Excise Taxes Imposed

When an excess benefit occurs, the IRS may assess:

  • 25% excise tax on the disqualified person for the excess amount.
  • 200% excise tax on the disqualified person if the excess benefit is not corrected within the taxable period.
    • The taxable period starts on the date the transaction occurs and ends on the earlier of (i) the date the IRS issues a statutory notice of deficiency, or (ii) the date the §4958 taxes are assessed.
    • The IRS may abate the 200% tax if the disqualified person corrects the transaction within a 90‑day correction period following the close of the taxable period.
    • If a partial correction is made, the 200% tax applies only to the uncorrected portion.
  • 10% excise tax on organization managers who knowingly approved the transaction (capped per transaction), unless their participation was not willful and was due to reasonable cause.
  • Common Examples of Excess Benefit Transactions

Below are the most frequent—and often overlooked—scenarios in which public charities unintentionally trigger excess benefit penalties.

  1. Overcompensation of Executives

Compensation must be reasonable and supported by comparability data.

 Examples

  • Paying an executive director significantly above market ranges for similar regional nonprofits
  • Providing a housing or vehicle allowance not approved as part of a documented compensation package
  • Awarding retroactive “catch‑up pay” without proper board approval
  • Paying a bonus without objective performance metrics

Insufficient documentation alone can push compensation into “unreasonable” territory.

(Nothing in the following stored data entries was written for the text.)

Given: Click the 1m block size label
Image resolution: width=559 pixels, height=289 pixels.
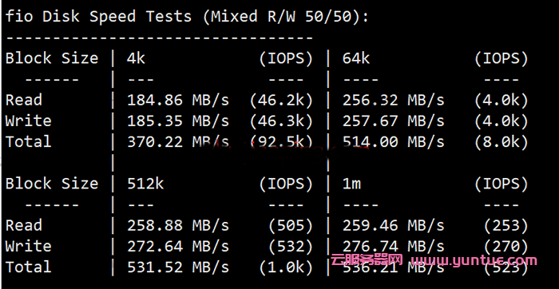Looking at the screenshot, I should [x=352, y=184].
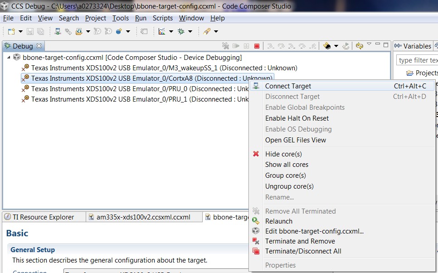Close the Debug view tab
438x273 pixels.
coord(39,46)
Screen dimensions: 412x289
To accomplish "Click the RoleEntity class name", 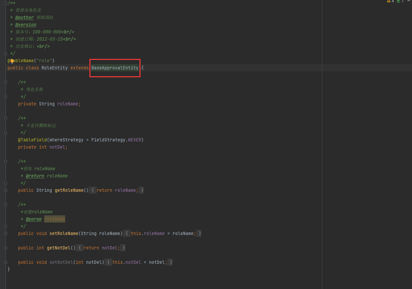I will point(54,68).
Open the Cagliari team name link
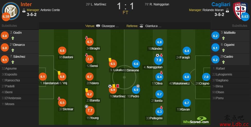This screenshot has width=251, height=127. tap(221, 4)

  1. Undervalued Sale or Lease of Property

If a public charity allows an insider to buy, use, or rent its property below fair market value, the discount is considered an excess benefit.

 Examples

  • Renting space to a board member for nominal rent
  • Selling a charity‑owned vehicle for far less than market value
  • Allowing insiders to use a nonprofit event venue at steep discounts
  • Granting below‑market lease terms to a business owned by an officer

The difference between fair market value and what the insider pays is the excess benefit.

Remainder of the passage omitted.